[Linaro-mm-sig] [PATCH 04/18] dma-fence: prime lockdep annotations

Fri Jun 19 16:19:41 UTC 2020

On Fri, Jun 19, 2020 at 5:15 PM Jason Gunthorpe <jgg at ziepe.ca> wrote:
>
> On Fri, Jun 19, 2020 at 05:06:04PM +0200, Daniel Vetter wrote:
> > On Fri, Jun 19, 2020 at 1:39 PM Jason Gunthorpe <jgg at ziepe.ca> wrote:
> > >
> > > On Fri, Jun 19, 2020 at 09:22:09AM +0200, Daniel Vetter wrote:
> > > > > As I've understood GPU that means you need to show that the commands
> > > > > associated with the buffer have completed. This is all local stuff
> > > > > within the driver, right? Why use fence (other than it already exists)
> > > >
> > > > Because that's the end-of-dma thing. And it's cross-driver for the
> > > > above reasons, e.g.
> > > > - device A renders some stuff. Userspace gets dma_fence A out of that
> > > > (well sync_file or one of the other uapi interfaces, but you get the
> > > > idea)
> > > > - userspace (across process or just different driver) issues more
> > > > rendering for device B, which depends upon the rendering done on
> > > > device A. So dma_fence A is an dependency and will block this dma
> > > > operation. Userspace (and the kernel) gets dma_fence B out of this
> > > > - because unfortunate reasons, the same rendering on device B also
> > > > needs a userptr buffer, which means that dma_fence B is also the one
> > > > that the mmu_range_notifier needs to wait on before it can tell core
> > > > mm that it can go ahead and release those pages
> > >
> > > I was afraid you'd say this - this is complete madness for other DMA
> > > devices to borrow the notifier hook of the first device!
> >
> > The first device might not even have a notifier. This is the 2nd
> > device, waiting on a dma_fence of its own, but which happens to be
> > queued up as a dma operation behind something else.
> >
> > > What if the first device is a page faulting device and doesn't call
> > > dma_fence??
> >
> > Not sure what you mean with this ... even if it does page-faulting for
> > some other reasons, it'll emit a dma_fence which the 2nd device can
> > consume as a dependency.
>
> At some point the pages under the buffer have to be either pinned
> or protected by mmu notifier. So each and every single device doing
> DMA to these pages must either pin, or use mmu notifier.
>
> Driver A should never 'borrow' a notifier from B

It doesn't. I guess this would be great topic for lpc with a seriously
big white-board, but I guess we don't have that this year again, so
let me try again. Simplified example ofc, but should be the gist.

Ingredients:
Device A and Device B
A dma-buf, shared between device A and device B, let's call that shared_buf
A userptr buffer, which userspace created on device B to hopefully
somewhat track a virtual memory range, let's call that userptr_buf.
A pile of other buffers, but we pretend they don't exist (because they
kinda don't matter.

Sequence of events as userspace issues them to the kernel.
1. dma operation on device A, which fills some interesting stuff into
shared_buf. Userspace gets back a handle to dma_fence fence_A. No mmu
notifier anywhere to be seen in the driver for device A.

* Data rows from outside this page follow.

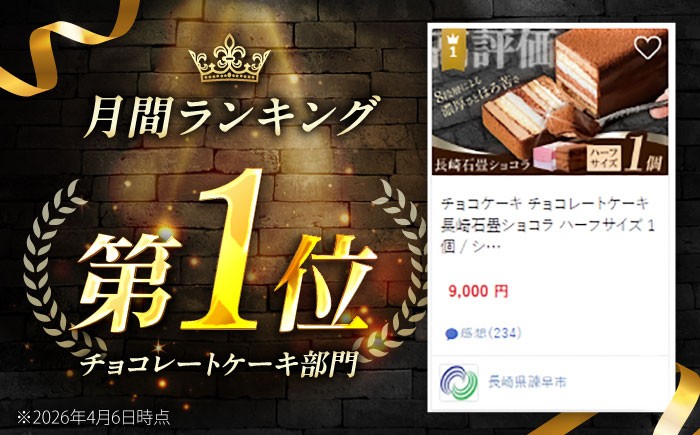This screenshot has width=700, height=435.
Task: Click the heart favorite icon on product image
Action: (x=647, y=47)
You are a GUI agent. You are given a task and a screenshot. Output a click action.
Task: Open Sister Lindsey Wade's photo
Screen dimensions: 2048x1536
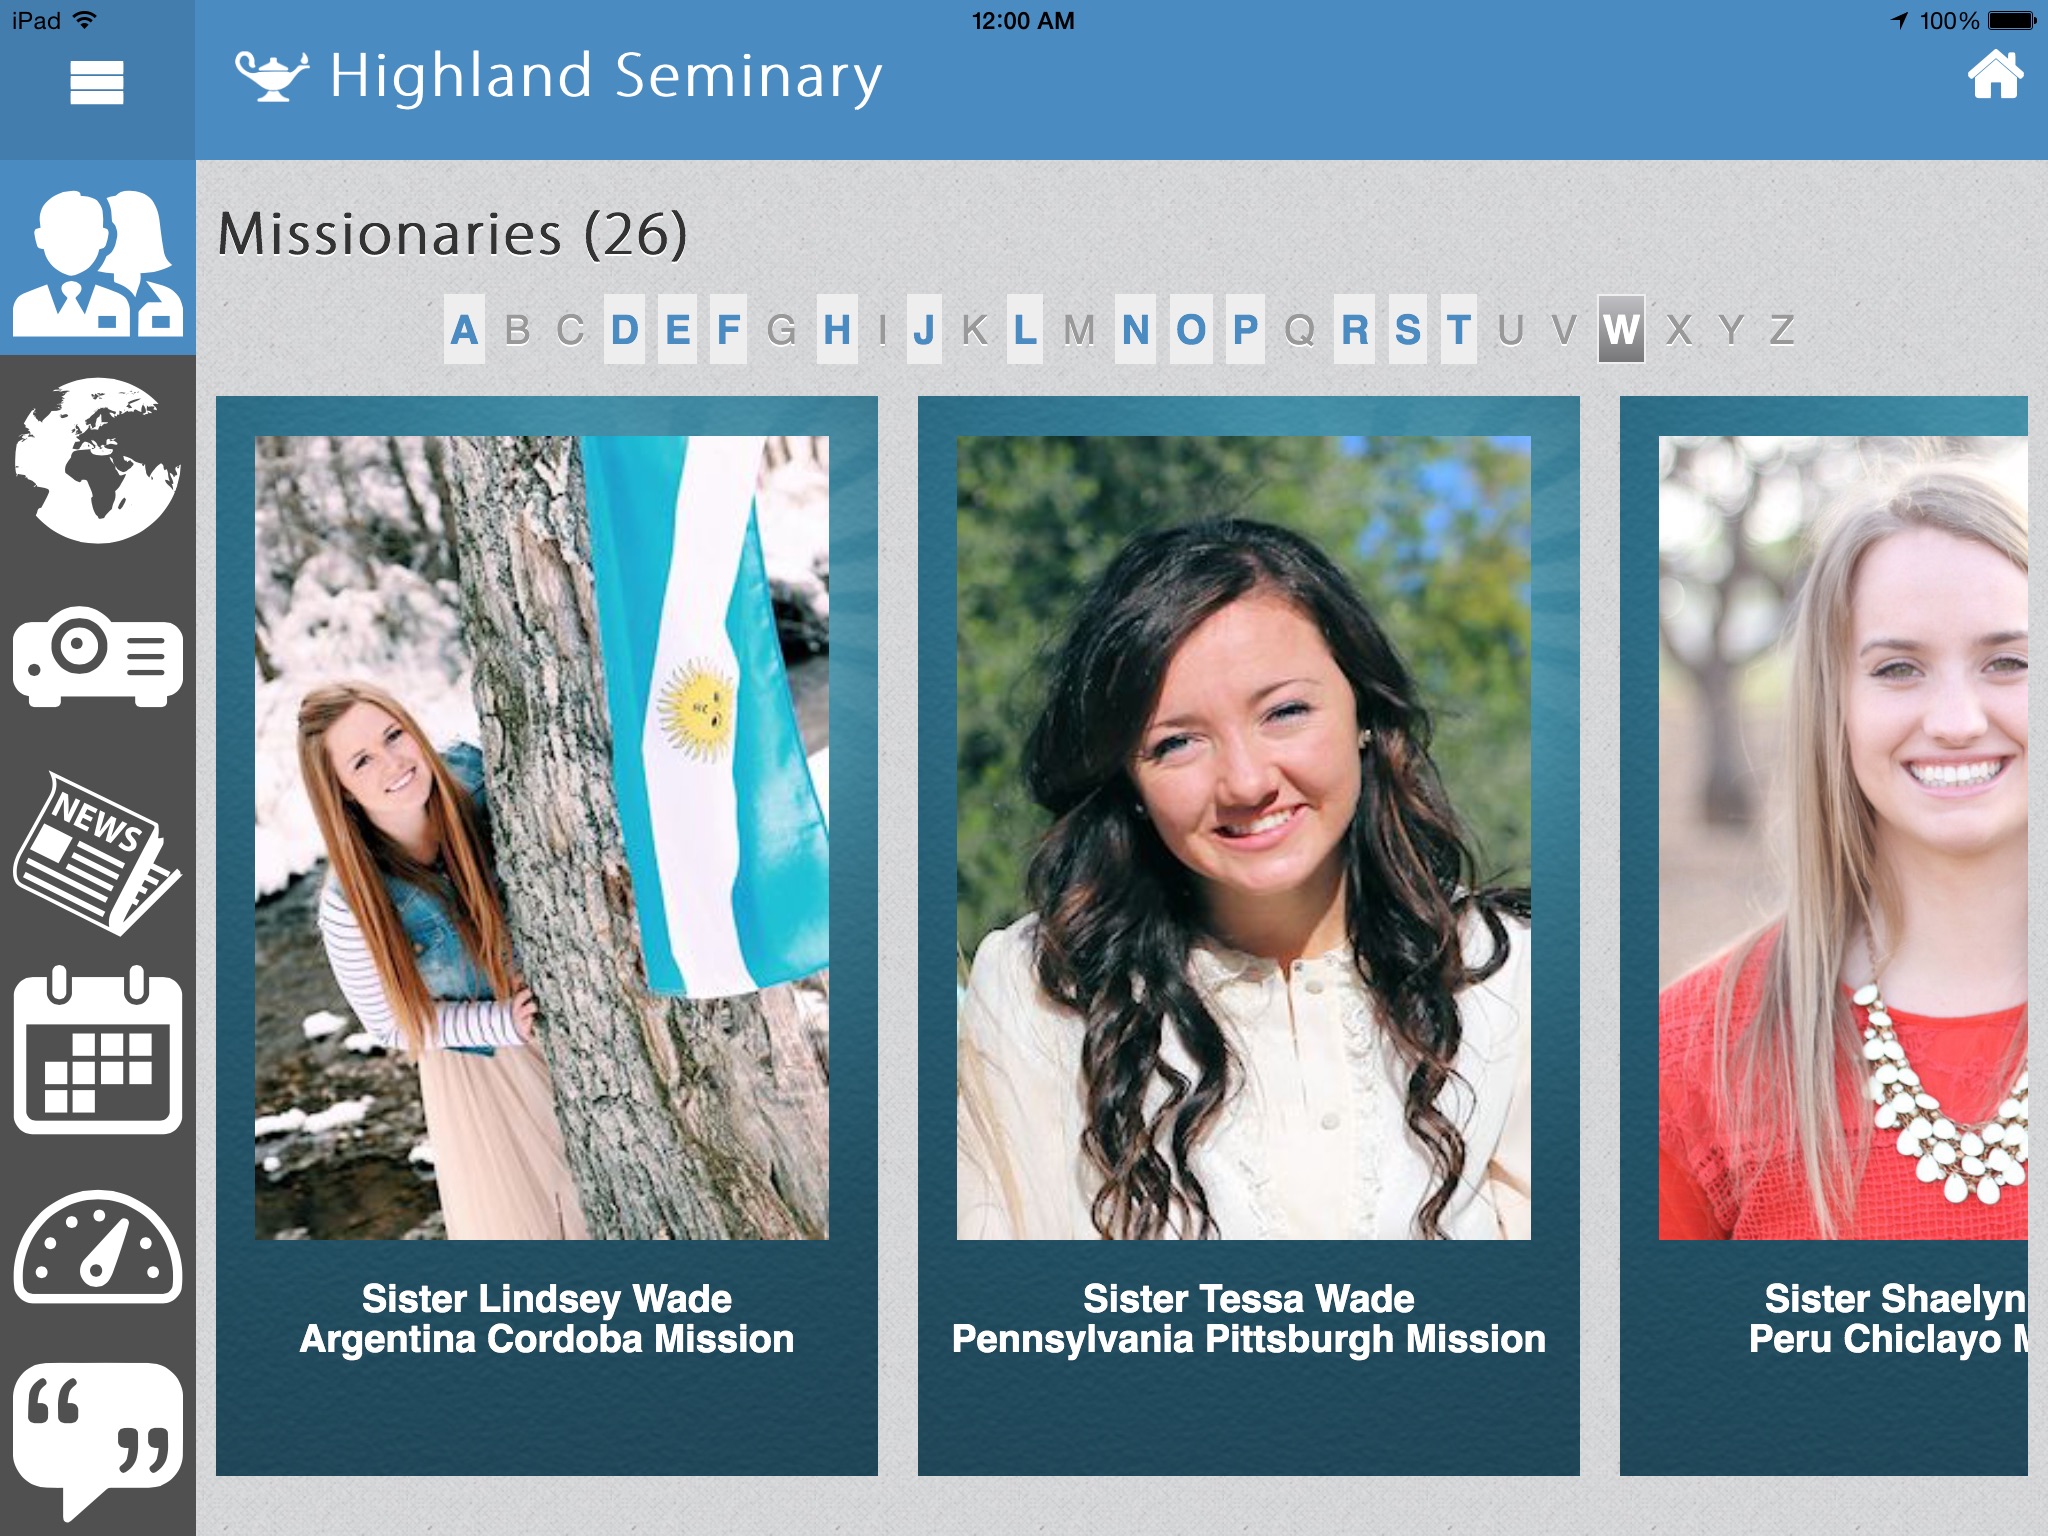pyautogui.click(x=542, y=838)
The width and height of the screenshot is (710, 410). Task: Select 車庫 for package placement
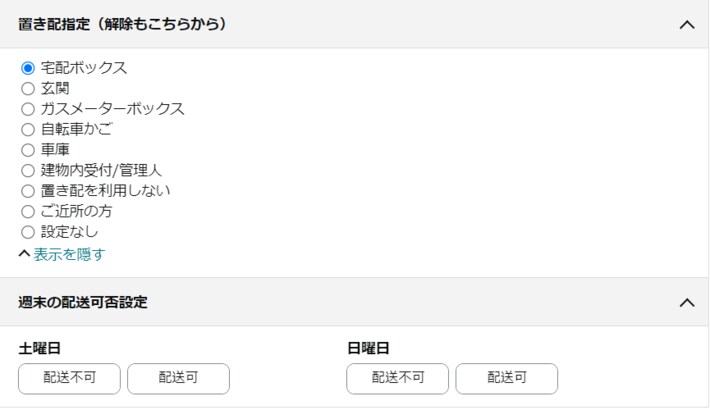(28, 150)
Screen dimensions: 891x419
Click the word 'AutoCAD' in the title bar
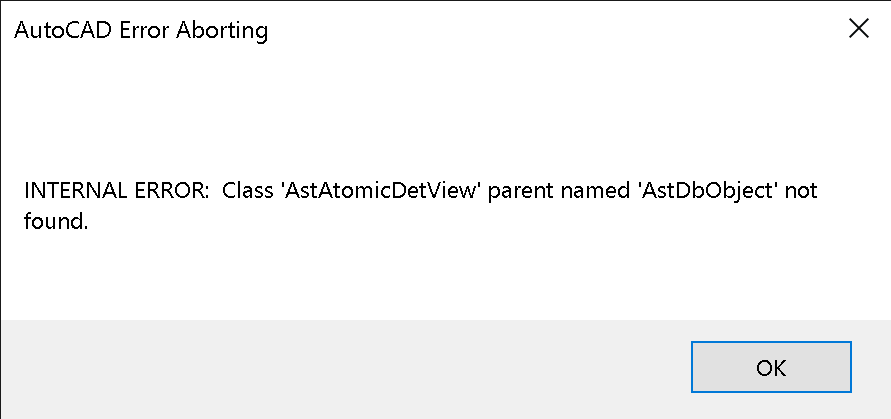(59, 31)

2. userspace passes fence_A around to some other place

3. other places takes the handle for shared_buf and fence_A and
userptr_buf and starts a dma operation on device B. It's one dma
operation, maybe device B is taking the data from shared_buf and
compresses it into userptr_buf, so that userspace can then send it
over the network or to disk or whatever. device B has a mmu_notifier.
Userspace gets back fence_B, which represents this dma operation. The
kernel also stuffs this fence_B into the mmu_range_notifier for
userptr_buf.

-> at this point device A might still be crunching the numbers

4. device A is finally done doing whatever it was supposed to do, and
fence_A completes

5. device B wakes up (this might or might not involve the kernel,
usually it does) since fence_A has completed, and now starts doing its
own crunching.

6. once device B is also done, it signals fence_B

In all this device A has never borrowed the mmu notifier or even
accessd the memory in userptr_buf or had access to that buffer handle.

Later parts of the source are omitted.